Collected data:
==============================

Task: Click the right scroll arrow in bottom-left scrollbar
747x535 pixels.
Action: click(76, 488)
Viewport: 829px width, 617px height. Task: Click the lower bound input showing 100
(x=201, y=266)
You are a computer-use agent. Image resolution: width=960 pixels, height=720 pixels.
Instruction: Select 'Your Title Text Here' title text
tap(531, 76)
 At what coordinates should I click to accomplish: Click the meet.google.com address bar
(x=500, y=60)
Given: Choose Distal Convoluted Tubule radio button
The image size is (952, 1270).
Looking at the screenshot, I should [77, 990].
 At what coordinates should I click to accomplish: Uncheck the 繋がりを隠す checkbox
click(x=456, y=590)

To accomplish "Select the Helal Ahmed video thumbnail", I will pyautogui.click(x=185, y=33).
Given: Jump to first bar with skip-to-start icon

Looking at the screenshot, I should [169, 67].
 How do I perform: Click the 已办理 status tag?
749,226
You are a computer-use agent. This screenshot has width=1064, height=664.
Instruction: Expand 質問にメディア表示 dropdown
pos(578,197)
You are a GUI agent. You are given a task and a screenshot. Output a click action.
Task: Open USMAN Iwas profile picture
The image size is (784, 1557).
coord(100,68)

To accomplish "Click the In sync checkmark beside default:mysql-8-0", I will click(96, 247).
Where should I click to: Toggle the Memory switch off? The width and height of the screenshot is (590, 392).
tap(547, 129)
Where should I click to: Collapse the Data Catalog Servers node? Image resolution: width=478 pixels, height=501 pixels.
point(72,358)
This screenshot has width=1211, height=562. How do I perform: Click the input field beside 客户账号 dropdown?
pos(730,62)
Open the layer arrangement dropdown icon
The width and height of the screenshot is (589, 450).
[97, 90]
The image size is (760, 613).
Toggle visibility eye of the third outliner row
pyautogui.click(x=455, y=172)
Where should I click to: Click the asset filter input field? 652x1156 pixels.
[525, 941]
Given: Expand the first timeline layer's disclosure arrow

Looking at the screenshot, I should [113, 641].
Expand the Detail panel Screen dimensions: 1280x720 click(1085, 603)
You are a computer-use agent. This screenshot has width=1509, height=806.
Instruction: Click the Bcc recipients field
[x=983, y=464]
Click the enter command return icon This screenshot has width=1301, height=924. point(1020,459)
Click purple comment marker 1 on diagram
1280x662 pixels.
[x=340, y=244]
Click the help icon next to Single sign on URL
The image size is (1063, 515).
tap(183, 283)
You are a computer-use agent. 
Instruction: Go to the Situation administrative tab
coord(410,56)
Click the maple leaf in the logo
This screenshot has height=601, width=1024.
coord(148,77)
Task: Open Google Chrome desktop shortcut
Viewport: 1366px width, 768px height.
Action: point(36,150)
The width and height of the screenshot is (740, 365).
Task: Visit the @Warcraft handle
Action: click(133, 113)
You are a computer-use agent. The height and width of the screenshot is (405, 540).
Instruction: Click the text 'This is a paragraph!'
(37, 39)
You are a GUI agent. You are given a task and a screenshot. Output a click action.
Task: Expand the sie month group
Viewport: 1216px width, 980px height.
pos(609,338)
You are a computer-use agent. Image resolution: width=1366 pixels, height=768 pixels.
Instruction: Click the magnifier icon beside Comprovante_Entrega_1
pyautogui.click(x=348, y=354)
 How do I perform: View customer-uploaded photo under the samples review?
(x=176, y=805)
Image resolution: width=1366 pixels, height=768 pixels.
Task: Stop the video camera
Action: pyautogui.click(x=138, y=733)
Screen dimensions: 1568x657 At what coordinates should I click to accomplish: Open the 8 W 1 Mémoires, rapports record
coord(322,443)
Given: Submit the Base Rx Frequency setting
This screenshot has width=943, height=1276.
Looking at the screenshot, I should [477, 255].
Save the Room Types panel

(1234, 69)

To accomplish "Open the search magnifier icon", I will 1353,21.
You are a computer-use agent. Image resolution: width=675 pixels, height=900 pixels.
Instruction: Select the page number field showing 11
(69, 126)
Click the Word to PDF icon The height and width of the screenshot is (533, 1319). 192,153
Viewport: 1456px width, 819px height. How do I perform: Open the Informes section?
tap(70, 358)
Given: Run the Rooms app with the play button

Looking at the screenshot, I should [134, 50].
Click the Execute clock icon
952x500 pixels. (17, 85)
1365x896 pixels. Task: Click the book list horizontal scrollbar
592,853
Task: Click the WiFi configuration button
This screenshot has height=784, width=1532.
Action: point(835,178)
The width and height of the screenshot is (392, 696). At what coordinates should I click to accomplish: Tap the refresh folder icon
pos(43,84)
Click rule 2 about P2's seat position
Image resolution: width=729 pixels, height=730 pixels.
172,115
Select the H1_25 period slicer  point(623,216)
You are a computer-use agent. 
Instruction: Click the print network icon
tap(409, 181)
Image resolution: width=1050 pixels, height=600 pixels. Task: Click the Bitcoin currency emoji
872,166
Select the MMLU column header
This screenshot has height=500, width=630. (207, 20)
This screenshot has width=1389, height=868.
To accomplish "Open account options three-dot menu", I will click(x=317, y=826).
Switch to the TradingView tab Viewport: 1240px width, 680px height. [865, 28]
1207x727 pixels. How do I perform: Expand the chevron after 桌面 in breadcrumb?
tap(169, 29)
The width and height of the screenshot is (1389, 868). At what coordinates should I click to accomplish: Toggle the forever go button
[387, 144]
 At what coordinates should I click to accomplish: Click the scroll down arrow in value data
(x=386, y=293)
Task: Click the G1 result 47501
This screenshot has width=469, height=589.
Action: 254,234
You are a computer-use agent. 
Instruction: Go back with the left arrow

==============================

Your task
Among the entries above, the line containing "Instruction: Select 'Your", the line containing "has width=1064, height=664.", and all lines between them are to be restated word for word; nothing else belongs in the reply.

Output of the exercise
Instruction: Select 'Your Title Text Here' title text
tap(531, 76)
 At what coordinates should I click to accomplish: Click the meet.google.com address bar
(x=500, y=60)
Given: Choose Distal Convoluted Tubule radio button
The image size is (952, 1270).
Looking at the screenshot, I should [77, 990].
 At what coordinates should I click to accomplish: Uncheck the 繋がりを隠す checkbox
click(x=456, y=590)

To accomplish "Select the Helal Ahmed video thumbnail", I will pyautogui.click(x=185, y=33).
Given: Jump to first bar with skip-to-start icon

Looking at the screenshot, I should [169, 67].
 How do I perform: Click the 已办理 status tag?
749,226
You are a computer-use agent. This screenshot has width=1064, height=664.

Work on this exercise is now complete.